Forty percent of 80 mid-sized and large companies surveyed by Deloitte & Touche LLP said their pension expenses will rise by more than 50 percent in 2003.
Another 20 percent expect increases of 26 percent to 50 percent. Around 16 percent of the respondents see expenses growing between 11 percent and 25 percent.
The big rise is due mostly to funding shortfalls. More than four out of 10 companies are either making or considering making fundamental changes to their defined benefit plans, according to D&T.
In fact, 12 percent have already decided on changes and 31 percent are evaluating possible alternatives, such as changing to cash-balance or profit-sharing plans, according to the survey.
“Companies that change their pension plans solely because of stock-market volatility and the current higher expenses could be making a serious mistake,” says David Hilko, a benefits consultant at Deloitte & Touche. “Recruiting and retention strategies should drive benefits.”
“Changes now won’t fix the funding issue,” Hilko added. “The companies still must make up these major shortfalls under IRS rules.
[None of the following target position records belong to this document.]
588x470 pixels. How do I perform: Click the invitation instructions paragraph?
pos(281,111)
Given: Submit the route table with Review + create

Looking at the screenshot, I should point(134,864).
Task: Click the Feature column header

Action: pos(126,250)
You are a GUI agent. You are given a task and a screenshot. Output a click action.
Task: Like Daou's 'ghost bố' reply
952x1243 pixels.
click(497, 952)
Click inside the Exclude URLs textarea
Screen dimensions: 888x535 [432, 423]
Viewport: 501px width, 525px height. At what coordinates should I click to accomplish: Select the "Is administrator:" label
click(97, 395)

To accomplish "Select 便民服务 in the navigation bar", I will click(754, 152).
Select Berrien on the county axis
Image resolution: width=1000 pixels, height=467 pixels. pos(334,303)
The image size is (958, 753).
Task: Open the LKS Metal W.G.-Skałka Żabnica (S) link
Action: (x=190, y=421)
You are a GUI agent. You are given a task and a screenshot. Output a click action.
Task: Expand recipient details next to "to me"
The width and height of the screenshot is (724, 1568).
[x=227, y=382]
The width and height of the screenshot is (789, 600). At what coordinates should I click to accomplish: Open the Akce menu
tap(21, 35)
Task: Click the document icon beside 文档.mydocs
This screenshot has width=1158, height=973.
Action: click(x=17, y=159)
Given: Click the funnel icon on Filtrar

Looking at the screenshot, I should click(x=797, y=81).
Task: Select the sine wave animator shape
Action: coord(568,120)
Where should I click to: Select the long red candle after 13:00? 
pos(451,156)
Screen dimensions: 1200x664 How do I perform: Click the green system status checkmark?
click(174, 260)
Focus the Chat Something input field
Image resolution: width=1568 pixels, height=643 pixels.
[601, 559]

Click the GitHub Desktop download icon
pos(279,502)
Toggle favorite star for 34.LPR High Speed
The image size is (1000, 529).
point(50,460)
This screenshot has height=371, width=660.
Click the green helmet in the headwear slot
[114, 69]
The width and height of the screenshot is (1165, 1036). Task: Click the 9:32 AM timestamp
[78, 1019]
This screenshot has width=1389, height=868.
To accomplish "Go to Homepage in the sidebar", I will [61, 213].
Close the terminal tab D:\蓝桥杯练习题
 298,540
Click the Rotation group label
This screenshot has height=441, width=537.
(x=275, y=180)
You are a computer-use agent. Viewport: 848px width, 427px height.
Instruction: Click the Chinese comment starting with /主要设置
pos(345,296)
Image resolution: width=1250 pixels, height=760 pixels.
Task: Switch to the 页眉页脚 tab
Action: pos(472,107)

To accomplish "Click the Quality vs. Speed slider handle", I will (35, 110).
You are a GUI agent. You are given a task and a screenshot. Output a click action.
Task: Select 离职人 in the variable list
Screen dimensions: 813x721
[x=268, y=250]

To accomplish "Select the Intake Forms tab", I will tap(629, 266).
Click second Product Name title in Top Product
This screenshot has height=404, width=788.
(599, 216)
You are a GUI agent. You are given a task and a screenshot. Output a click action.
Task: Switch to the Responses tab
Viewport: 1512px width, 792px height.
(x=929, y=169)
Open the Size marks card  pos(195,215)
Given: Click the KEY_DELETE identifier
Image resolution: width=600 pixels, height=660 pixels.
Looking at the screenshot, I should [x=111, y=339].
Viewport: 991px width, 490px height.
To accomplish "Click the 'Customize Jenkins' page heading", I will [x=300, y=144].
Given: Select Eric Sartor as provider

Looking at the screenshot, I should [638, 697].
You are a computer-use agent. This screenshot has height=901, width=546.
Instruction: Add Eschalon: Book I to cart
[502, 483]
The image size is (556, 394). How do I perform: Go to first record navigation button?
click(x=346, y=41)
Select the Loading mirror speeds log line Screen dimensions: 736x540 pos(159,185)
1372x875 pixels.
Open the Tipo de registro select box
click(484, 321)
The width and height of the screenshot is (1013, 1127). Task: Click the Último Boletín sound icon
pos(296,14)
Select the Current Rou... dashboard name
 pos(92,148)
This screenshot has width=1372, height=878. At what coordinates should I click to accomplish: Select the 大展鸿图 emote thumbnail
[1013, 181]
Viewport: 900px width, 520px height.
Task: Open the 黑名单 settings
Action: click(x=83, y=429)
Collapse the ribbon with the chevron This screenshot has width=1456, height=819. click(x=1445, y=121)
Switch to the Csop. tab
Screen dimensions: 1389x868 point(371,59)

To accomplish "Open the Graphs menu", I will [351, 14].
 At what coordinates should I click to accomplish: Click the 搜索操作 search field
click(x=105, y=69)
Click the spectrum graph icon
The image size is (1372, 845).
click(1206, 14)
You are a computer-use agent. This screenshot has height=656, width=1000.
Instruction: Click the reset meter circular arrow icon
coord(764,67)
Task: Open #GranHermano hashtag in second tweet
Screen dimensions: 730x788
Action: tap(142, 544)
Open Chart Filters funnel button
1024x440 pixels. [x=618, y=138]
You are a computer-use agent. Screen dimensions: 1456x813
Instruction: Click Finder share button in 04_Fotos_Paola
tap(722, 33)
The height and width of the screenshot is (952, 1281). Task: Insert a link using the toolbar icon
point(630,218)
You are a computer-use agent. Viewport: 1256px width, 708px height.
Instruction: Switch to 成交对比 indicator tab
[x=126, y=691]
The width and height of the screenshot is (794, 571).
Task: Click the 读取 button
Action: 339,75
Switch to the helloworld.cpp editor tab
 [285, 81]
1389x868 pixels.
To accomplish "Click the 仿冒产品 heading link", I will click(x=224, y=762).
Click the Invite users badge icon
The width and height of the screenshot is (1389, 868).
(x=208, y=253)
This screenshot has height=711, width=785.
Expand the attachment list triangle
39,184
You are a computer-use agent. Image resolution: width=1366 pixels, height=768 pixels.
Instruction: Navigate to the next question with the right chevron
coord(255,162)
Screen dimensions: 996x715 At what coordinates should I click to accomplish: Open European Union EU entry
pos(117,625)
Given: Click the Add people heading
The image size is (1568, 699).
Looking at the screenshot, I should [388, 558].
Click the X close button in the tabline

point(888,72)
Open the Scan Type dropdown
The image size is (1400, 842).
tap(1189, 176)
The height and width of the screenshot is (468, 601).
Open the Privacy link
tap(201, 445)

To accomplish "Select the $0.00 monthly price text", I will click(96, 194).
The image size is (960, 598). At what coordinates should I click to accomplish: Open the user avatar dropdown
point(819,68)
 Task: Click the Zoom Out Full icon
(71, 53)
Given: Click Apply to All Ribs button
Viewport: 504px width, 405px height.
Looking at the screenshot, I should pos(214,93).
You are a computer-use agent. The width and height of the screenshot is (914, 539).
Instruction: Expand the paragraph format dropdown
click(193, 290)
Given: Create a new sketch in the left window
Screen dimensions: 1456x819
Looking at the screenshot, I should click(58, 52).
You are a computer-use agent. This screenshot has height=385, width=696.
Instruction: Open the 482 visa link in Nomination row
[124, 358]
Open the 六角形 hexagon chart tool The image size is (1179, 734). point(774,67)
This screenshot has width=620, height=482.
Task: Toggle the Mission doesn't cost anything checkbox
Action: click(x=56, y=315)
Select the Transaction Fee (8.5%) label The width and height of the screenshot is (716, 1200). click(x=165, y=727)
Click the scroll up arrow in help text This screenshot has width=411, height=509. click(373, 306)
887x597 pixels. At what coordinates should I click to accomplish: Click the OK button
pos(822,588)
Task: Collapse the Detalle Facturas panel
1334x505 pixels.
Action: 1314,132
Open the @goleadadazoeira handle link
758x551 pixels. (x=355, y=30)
What’s more, benefit expenses often rise in the short term when companies switch plans, which would simply add to the current expense crisis.”
D&T said companies are also increasingly interested in securing an executive’s retirement benefits.
It noted that nearly one in three companies surveyed have shifted or are exploring ways to shift a greater percentage of their executive benefits into more secure investment vehicles. Historically, executives have tended to carry a greater amount of risk on their retirement benefits, while employees have had the full amount of their retirement benefits secured, D&T noted.
“More executives will require greater security as part of any employment contract,” Hilko said. “While this approach is state-of-the-art for now, it soon will become standard.”